AIM: Continue the email thread about prefer_idle task placement in the android-4.14 wakeup path from the point where it ends.
-- start of PAGE EXCERPT --
What's the main obstacle for just using the mainline slow path for prefer_idle tasks (!EAS_PREFER_IDLE I think) in your opinion ?
In my opinion, that would be the fact that we'd no longer consider reserved CPUs, so currently prefer_idle and boosted tasks (top app) could risk competing and being preempted by tasks in other classes. But this is definitely worth evaluating so that's where the sched feature is very useful. Unfortunately, this decision cannot be taken in a short amount of time and lacking relevant platforms to evaluate this on.
Regards, Ionela.
Thanks, Quentin
On Wed, May 30, 2018 at 08:16:51PM +0100, Ionela Voinescu wrote:
Hi,
On 29/05/18 17:14, Quentin Perret wrote:
Hi Chris,
On Tuesday 29 May 2018 at 13:16:17 (+0100), Chris Redpath wrote:
Hi,
Joel was looking at something else in android-4.14 wakeup path and he noticed that we have a difference in behavior for prefer_idle tasks when we're using find_best_target, so he asked if we could discuss that here.
Behavior in android-4.9 and earlier
When we find an idle CPU for a task which has the prefer_idle attribute, we immediately return that CPU from the energy-based wakeup CPU selection. This happens in slightly different places over the EAS and android versions but it is always true that we take the recommended idle CPU for tasks in this class.
How that changed in android-4.14
android-4.14 has two different wakeup paths, selected with a sched_feature FIND_BEST_TARGET. This defaults to true with the intent of preserving the previous behavior. Both paths are different, so I'll describe them below separately.
The two paths however share some common code - the way we integrated EAS with the regular wakeup code is different in android-4.14.
There were two reasons for doing this.
- minimize the differences in select_task_rq_fair wrt mainline code
- make better use of the per-sd overutilization flags
Since we have per-sd overutilised flags, we attempt to perform an EAS wakeup at the highest non-overutilised sched_domain - meaning that we can still perform an energy-aware wakeup for small tasks inside a non-overutilized group of small CPUs while potentially other groups of CPUs are overutilized.
The decision about attempting to use energy awareness is taken in wake_energy function at the top of strf - all the cases where we can't use energy-awareness are ruled out, and the decision about using find_idlest_cpu/EAS for prefer_idle tasks is also done here.
If we are using energy aware wakeups, then we will find the highest non-overutilised SD to wake in.
In all cases where we do an energy aware wakeup but don't find any suitable candidate CPUs we will go on to use find_idlest_cpu.
android-4.14 sched_feat(FIND_BEST_TARGET) true wakeup path
When FIND_BEST_TARGET sched feature is on (the default), we call find_best_target to populate the energy_env structure. This takes note of the prefer_idle flag and the task boost to change which task placement strategy will be used - the algorithm is the same as in previous versions of android.
However in android-4.14 (unintentionally) the prefer_idle task placement is not immediately acted upon - when a prefer_idle task is placed, we will select the first idle CPU we see *but* this will become the target CPU and we will still perform an energy diff and select between prev/target based upon energy requirement.
-- end of PAGE EXCERPT --
-- start of DATA ENTRIES --
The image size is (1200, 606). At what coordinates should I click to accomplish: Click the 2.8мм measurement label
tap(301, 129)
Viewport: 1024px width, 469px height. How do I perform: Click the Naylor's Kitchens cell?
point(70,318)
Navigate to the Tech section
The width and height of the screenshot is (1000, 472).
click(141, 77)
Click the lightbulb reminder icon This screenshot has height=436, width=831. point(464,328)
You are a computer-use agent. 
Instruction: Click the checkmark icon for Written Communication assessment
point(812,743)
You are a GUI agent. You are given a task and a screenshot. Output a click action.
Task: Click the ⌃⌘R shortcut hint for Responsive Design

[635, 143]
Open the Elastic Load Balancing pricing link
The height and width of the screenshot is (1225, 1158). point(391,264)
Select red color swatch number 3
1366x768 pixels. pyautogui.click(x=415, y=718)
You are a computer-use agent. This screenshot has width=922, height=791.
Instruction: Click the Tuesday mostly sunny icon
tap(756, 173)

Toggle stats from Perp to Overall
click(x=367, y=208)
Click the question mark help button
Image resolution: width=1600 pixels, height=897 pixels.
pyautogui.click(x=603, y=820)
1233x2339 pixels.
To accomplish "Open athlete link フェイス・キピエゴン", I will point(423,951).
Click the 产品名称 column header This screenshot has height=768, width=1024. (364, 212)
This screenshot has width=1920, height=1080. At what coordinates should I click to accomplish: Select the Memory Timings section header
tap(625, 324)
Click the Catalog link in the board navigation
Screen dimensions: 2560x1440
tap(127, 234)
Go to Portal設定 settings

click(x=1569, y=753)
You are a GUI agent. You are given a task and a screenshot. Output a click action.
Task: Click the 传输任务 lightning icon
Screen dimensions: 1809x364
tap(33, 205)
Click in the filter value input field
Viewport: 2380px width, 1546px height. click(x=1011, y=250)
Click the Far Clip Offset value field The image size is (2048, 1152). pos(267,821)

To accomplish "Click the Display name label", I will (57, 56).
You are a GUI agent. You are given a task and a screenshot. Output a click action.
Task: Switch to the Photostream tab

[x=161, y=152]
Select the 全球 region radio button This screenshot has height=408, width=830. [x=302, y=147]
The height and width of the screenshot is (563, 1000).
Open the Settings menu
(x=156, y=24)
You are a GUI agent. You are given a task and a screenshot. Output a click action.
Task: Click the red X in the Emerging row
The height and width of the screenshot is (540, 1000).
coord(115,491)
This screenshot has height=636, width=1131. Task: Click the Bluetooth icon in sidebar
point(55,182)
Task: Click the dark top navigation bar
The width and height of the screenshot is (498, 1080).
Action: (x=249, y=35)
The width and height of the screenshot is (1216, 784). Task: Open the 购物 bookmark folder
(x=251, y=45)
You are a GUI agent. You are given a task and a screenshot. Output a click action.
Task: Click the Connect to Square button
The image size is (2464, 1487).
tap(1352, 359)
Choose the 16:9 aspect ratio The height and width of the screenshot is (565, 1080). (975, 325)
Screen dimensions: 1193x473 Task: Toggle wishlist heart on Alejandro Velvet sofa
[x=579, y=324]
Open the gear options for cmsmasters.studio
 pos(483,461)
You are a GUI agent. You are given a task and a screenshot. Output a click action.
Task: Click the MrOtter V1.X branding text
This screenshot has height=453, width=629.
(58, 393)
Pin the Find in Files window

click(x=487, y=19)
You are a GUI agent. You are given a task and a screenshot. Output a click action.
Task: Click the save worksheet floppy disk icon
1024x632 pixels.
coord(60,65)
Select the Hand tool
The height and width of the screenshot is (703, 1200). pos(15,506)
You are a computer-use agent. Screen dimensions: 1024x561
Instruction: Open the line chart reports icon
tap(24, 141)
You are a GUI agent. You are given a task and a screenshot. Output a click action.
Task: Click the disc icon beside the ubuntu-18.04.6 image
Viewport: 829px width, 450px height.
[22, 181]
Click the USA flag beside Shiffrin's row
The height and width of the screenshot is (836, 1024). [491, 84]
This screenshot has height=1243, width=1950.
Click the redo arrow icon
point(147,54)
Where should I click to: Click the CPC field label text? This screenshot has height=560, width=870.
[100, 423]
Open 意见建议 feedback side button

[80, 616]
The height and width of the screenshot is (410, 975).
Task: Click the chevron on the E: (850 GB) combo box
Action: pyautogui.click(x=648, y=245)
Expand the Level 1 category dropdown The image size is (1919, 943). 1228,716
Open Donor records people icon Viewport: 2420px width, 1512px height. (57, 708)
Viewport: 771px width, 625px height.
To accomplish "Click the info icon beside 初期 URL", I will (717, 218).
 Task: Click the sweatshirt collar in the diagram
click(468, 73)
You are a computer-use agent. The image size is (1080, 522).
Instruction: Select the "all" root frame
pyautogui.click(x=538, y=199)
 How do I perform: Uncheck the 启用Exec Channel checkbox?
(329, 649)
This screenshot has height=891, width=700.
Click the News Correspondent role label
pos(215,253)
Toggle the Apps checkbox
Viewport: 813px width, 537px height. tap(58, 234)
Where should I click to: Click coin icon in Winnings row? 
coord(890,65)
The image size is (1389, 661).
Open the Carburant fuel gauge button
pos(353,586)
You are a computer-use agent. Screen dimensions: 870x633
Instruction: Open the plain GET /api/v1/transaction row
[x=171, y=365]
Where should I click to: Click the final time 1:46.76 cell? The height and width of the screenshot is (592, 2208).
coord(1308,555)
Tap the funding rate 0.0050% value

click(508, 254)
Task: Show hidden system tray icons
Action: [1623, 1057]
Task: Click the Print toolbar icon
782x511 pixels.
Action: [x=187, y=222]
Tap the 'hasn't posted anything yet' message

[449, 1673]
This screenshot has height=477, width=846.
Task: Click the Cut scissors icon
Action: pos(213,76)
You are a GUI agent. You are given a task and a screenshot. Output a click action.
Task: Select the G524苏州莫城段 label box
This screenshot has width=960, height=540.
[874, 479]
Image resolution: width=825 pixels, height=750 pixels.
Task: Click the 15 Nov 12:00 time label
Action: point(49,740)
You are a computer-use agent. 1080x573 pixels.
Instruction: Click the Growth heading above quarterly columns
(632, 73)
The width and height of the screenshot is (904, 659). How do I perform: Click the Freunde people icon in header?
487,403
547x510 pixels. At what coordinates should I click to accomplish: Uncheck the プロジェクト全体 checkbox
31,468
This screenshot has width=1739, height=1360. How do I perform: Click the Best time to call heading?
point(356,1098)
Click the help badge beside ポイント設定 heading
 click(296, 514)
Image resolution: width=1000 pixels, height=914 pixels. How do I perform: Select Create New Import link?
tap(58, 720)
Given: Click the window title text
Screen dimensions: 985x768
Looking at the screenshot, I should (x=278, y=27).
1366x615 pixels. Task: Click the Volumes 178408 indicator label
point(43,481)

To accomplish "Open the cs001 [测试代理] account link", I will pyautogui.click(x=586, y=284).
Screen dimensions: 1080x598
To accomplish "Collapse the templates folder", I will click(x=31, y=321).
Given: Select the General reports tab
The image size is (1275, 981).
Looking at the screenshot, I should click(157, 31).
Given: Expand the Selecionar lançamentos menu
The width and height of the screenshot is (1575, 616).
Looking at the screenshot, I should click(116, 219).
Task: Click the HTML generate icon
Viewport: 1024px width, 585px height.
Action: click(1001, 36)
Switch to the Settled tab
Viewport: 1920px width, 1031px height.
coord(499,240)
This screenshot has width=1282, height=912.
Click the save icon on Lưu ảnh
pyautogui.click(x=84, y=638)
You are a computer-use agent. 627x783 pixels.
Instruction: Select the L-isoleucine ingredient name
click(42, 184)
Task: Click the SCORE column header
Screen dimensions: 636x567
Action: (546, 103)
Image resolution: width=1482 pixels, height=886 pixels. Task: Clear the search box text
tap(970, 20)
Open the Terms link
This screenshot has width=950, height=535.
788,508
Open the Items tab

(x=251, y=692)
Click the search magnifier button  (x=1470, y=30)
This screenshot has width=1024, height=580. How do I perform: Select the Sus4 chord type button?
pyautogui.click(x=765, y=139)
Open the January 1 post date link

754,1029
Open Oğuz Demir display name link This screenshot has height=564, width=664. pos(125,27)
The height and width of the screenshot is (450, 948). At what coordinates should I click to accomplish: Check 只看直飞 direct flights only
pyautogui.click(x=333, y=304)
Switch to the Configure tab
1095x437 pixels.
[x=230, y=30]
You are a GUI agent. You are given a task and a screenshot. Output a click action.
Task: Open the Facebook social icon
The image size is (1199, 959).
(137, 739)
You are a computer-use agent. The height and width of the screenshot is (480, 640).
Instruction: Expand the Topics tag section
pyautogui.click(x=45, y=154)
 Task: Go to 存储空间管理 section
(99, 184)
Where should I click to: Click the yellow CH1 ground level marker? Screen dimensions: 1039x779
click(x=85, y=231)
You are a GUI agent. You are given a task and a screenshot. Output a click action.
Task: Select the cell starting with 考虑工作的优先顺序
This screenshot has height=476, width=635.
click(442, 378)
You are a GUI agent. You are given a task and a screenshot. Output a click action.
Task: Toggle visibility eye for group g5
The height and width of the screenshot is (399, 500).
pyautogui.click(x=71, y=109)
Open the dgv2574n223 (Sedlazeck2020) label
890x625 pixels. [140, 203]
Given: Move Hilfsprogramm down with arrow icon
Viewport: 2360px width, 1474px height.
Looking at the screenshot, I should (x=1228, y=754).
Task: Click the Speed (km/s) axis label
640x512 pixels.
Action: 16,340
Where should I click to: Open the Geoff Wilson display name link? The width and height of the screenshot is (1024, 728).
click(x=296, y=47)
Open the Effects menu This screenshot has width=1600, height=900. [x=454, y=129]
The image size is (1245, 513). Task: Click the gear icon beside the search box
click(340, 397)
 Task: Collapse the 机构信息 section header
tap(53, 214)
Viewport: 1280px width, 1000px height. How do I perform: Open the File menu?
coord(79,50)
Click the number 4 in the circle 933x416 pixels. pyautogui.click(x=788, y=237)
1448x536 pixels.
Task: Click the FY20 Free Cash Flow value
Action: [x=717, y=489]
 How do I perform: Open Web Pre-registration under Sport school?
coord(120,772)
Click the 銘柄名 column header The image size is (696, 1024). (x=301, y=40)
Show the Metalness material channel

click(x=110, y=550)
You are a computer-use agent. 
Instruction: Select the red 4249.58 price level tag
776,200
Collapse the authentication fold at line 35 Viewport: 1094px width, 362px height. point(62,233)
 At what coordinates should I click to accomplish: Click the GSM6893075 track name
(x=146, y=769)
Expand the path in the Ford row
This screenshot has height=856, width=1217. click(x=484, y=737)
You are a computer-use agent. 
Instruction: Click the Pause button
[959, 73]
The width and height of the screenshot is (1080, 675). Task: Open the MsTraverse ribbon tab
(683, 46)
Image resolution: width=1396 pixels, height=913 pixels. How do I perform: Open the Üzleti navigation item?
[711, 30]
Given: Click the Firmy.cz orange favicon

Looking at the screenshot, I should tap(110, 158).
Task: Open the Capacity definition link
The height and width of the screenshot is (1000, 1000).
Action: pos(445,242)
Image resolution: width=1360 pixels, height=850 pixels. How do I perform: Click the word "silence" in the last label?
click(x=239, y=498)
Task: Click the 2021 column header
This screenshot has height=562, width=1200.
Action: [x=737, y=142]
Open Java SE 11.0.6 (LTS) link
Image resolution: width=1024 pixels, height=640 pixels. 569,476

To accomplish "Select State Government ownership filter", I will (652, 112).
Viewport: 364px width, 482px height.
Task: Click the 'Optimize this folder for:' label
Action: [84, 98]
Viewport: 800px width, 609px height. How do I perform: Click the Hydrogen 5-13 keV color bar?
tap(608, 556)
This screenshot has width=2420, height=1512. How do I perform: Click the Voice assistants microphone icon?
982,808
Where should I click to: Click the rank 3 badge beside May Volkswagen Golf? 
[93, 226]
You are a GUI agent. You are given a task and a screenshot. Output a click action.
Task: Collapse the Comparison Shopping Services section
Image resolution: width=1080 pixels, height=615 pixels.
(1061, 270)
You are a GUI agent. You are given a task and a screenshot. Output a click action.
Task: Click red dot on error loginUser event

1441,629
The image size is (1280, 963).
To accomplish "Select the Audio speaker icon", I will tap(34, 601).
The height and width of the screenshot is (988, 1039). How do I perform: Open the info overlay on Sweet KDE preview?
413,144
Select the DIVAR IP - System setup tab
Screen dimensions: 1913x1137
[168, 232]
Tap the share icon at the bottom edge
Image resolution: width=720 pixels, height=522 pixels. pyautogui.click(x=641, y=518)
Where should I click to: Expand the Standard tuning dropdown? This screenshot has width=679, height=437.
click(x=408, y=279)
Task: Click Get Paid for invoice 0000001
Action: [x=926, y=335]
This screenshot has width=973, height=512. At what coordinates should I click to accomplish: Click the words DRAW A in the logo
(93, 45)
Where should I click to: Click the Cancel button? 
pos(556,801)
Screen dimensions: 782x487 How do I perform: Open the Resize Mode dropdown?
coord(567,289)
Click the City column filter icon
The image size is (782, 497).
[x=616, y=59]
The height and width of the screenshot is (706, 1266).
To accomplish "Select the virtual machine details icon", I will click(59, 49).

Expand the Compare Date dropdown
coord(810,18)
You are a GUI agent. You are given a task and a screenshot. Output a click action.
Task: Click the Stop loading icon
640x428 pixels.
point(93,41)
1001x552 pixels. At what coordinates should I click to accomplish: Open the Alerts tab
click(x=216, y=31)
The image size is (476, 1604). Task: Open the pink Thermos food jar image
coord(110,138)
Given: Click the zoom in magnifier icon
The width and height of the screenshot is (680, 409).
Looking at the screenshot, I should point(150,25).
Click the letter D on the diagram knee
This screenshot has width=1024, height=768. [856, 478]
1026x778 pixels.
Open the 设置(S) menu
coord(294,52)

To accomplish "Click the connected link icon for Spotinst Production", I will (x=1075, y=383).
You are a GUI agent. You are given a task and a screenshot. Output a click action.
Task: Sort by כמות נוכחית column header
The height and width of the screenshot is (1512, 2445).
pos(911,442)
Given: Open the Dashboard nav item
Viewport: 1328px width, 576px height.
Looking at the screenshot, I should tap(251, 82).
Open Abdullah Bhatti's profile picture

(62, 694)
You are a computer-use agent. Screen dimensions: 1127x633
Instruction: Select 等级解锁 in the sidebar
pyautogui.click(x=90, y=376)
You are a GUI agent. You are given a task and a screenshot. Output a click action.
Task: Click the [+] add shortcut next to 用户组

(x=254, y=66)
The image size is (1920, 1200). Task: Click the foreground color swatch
-- end of DATA ENTRIES --
RESULT FOR THIS TASK:
The open question is - now that we have realized that there is a different strategy in place, should we change it to be the same as the old version? I think that we should - it will be a simple change to use the idle cpu selected immediately without the energy diff.
All we would need is to add something like this:
--- a/kernel/sched/fair.c +++ b/kernel/sched/fair.c @@ -7383,7 +7383,7 @@ static int find_energy_efficient_cpu(struct sched_domain *sd, } } else { int boosted = (schedtune_task_boost(p) > 0);
int prefer_idle;
int prefer_idle, target_cpu; /* * give compiler a hint that if sched_features
@@ -7396,10 +7396,18 @@ static int find_energy_efficient_cpu(struct sched_domain *sd, eenv->max_cpu_count = EAS_CPU_BKP + 1;
/* Find a cpu with sufficient capacity */
eenv->cpu[EAS_CPU_NXT].cpu_id = find_best_target(p,
target_cpu = find_best_target(p, &eenv->cpu[EAS_CPU_BKP].cpu_id, boosted, prefer_idle);
/* immediately select idle CPUs for prefer-idle tasks */
if (prefer_idle && target_cpu >= 0 &&
idle_cpu(target_cpu)))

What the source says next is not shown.